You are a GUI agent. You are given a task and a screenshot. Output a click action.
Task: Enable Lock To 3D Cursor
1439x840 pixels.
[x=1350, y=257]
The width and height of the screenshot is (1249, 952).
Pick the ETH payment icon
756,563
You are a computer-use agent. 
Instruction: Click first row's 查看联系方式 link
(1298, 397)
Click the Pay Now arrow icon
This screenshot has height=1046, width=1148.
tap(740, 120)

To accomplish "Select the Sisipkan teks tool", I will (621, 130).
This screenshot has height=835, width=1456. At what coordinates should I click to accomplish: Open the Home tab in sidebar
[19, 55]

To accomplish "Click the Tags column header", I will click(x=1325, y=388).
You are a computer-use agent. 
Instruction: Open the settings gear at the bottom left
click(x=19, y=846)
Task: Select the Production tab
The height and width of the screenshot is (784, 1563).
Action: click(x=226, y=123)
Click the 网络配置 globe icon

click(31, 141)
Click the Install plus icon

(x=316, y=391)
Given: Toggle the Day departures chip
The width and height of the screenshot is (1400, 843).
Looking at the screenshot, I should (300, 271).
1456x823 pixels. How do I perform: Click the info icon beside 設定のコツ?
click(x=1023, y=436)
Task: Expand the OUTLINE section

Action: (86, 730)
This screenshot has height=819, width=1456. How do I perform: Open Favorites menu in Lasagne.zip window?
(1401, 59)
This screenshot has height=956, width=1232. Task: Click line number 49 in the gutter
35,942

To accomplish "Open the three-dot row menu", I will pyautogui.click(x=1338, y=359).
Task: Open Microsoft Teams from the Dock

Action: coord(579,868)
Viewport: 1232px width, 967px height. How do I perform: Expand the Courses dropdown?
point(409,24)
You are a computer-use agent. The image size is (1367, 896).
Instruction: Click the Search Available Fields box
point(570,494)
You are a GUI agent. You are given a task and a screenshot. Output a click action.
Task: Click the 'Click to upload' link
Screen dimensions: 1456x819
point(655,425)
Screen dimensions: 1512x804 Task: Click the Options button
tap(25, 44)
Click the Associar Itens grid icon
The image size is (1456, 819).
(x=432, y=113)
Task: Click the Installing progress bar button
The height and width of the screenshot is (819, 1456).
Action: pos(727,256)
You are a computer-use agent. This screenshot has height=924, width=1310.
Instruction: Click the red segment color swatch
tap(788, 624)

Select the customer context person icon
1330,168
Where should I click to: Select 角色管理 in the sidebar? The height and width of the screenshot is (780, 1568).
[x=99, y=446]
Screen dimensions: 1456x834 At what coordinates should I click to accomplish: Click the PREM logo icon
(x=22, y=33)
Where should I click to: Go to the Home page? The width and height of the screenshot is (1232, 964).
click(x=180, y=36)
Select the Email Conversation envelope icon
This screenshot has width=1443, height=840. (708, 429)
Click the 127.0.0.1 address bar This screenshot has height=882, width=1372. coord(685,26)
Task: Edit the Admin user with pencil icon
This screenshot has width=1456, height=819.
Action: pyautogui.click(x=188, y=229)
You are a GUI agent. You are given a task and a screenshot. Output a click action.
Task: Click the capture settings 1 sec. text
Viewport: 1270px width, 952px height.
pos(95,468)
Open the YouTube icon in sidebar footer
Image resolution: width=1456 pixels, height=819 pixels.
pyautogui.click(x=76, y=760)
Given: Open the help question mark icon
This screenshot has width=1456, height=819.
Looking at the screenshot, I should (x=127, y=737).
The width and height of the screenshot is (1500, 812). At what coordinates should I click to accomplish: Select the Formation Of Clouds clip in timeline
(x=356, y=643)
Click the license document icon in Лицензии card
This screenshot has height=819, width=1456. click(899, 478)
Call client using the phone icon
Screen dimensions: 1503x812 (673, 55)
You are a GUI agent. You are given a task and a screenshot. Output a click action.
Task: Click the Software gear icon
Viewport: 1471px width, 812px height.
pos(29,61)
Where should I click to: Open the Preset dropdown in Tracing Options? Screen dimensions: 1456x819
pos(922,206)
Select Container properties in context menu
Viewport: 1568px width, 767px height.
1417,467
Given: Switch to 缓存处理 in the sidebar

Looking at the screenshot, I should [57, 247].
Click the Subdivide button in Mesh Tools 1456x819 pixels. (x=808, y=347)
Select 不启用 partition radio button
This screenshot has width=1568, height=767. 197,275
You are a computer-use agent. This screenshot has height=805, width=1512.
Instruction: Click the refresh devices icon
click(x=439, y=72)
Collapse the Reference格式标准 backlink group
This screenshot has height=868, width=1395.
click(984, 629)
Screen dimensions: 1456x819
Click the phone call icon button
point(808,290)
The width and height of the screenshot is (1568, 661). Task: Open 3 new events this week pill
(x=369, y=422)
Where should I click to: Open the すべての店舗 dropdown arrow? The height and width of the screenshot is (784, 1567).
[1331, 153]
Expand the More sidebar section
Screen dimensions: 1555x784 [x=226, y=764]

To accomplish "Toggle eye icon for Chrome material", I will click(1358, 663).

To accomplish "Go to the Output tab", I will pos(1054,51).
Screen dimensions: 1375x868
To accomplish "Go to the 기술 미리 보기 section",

━━━━━━━━━━

**WHAT THE TASK ASKS**
Restate the full listing word for word, leaving out nothing.

**RESPONSE AREA**
You are a GUI agent. You are given a task and a screenshot. Output a click action.
Task: Enable Lock To 3D Cursor
1439x840 pixels.
[x=1350, y=257]
The width and height of the screenshot is (1249, 952).
Pick the ETH payment icon
756,563
You are a computer-use agent. 
Instruction: Click first row's 查看联系方式 link
(1298, 397)
Click the Pay Now arrow icon
This screenshot has height=1046, width=1148.
tap(740, 120)

To accomplish "Select the Sisipkan teks tool", I will (621, 130).
This screenshot has height=835, width=1456. At what coordinates should I click to accomplish: Open the Home tab in sidebar
[19, 55]

To accomplish "Click the Tags column header", I will click(x=1325, y=388).
You are a computer-use agent. 
Instruction: Open the settings gear at the bottom left
click(x=19, y=846)
Task: Select the Production tab
The height and width of the screenshot is (784, 1563).
Action: click(x=226, y=123)
Click the 网络配置 globe icon

click(31, 141)
Click the Install plus icon

(x=316, y=391)
Given: Toggle the Day departures chip
The width and height of the screenshot is (1400, 843).
Looking at the screenshot, I should (300, 271).
1456x823 pixels. How do I perform: Click the info icon beside 設定のコツ?
click(x=1023, y=436)
Task: Expand the OUTLINE section

Action: (86, 730)
This screenshot has height=819, width=1456. How do I perform: Open Favorites menu in Lasagne.zip window?
(1401, 59)
This screenshot has height=956, width=1232. Task: Click line number 49 in the gutter
35,942

To accomplish "Open the three-dot row menu", I will pyautogui.click(x=1338, y=359).
Task: Open Microsoft Teams from the Dock

Action: coord(579,868)
Viewport: 1232px width, 967px height. How do I perform: Expand the Courses dropdown?
point(409,24)
You are a computer-use agent. The image size is (1367, 896).
Instruction: Click the Search Available Fields box
point(570,494)
You are a GUI agent. You are given a task and a screenshot. Output a click action.
Task: Click the 'Click to upload' link
Screen dimensions: 1456x819
point(655,425)
Screen dimensions: 1512x804 Task: Click the Options button
tap(25, 44)
Click the Associar Itens grid icon
The image size is (1456, 819).
(x=432, y=113)
Task: Click the Installing progress bar button
The height and width of the screenshot is (819, 1456).
Action: pos(727,256)
You are a computer-use agent. This screenshot has height=924, width=1310.
Instruction: Click the red segment color swatch
tap(788, 624)

Select the customer context person icon
1330,168
Where should I click to: Select 角色管理 in the sidebar? The height and width of the screenshot is (780, 1568).
[x=99, y=446]
Screen dimensions: 1456x834 At what coordinates should I click to accomplish: Click the PREM logo icon
(x=22, y=33)
Where should I click to: Go to the Home page? The width and height of the screenshot is (1232, 964).
click(x=180, y=36)
Select the Email Conversation envelope icon
This screenshot has width=1443, height=840. (708, 429)
Click the 127.0.0.1 address bar This screenshot has height=882, width=1372. coord(685,26)
Task: Edit the Admin user with pencil icon
This screenshot has width=1456, height=819.
Action: pyautogui.click(x=188, y=229)
You are a GUI agent. You are given a task and a screenshot. Output a click action.
Task: Click the capture settings 1 sec. text
Viewport: 1270px width, 952px height.
pos(95,468)
Open the YouTube icon in sidebar footer
Image resolution: width=1456 pixels, height=819 pixels.
pyautogui.click(x=76, y=760)
Given: Open the help question mark icon
This screenshot has width=1456, height=819.
Looking at the screenshot, I should (x=127, y=737).
The width and height of the screenshot is (1500, 812). At what coordinates should I click to accomplish: Select the Formation Of Clouds clip in timeline
(x=356, y=643)
Click the license document icon in Лицензии card
This screenshot has height=819, width=1456. click(899, 478)
Call client using the phone icon
Screen dimensions: 1503x812 (673, 55)
You are a GUI agent. You are given a task and a screenshot. Output a click action.
Task: Click the Software gear icon
Viewport: 1471px width, 812px height.
pos(29,61)
Where should I click to: Open the Preset dropdown in Tracing Options? Screen dimensions: 1456x819
pos(922,206)
Select Container properties in context menu
Viewport: 1568px width, 767px height.
1417,467
Given: Switch to 缓存处理 in the sidebar

Looking at the screenshot, I should [57, 247].
Click the Subdivide button in Mesh Tools 1456x819 pixels. (x=808, y=347)
Select 不启用 partition radio button
This screenshot has width=1568, height=767. 197,275
You are a computer-use agent. This screenshot has height=805, width=1512.
Instruction: Click the refresh devices icon
click(x=439, y=72)
Collapse the Reference格式标准 backlink group
This screenshot has height=868, width=1395.
click(984, 629)
Screen dimensions: 1456x819
Click the phone call icon button
point(808,290)
The width and height of the screenshot is (1568, 661). Task: Open 3 new events this week pill
(x=369, y=422)
Where should I click to: Open the すべての店舗 dropdown arrow? The height and width of the screenshot is (784, 1567).
[1331, 153]
Expand the More sidebar section
Screen dimensions: 1555x784 [x=226, y=764]

To accomplish "Toggle eye icon for Chrome material", I will click(1358, 663).

To accomplish "Go to the Output tab", I will pos(1054,51).
Screen dimensions: 1375x868
To accomplish "Go to the 기술 미리 보기 section",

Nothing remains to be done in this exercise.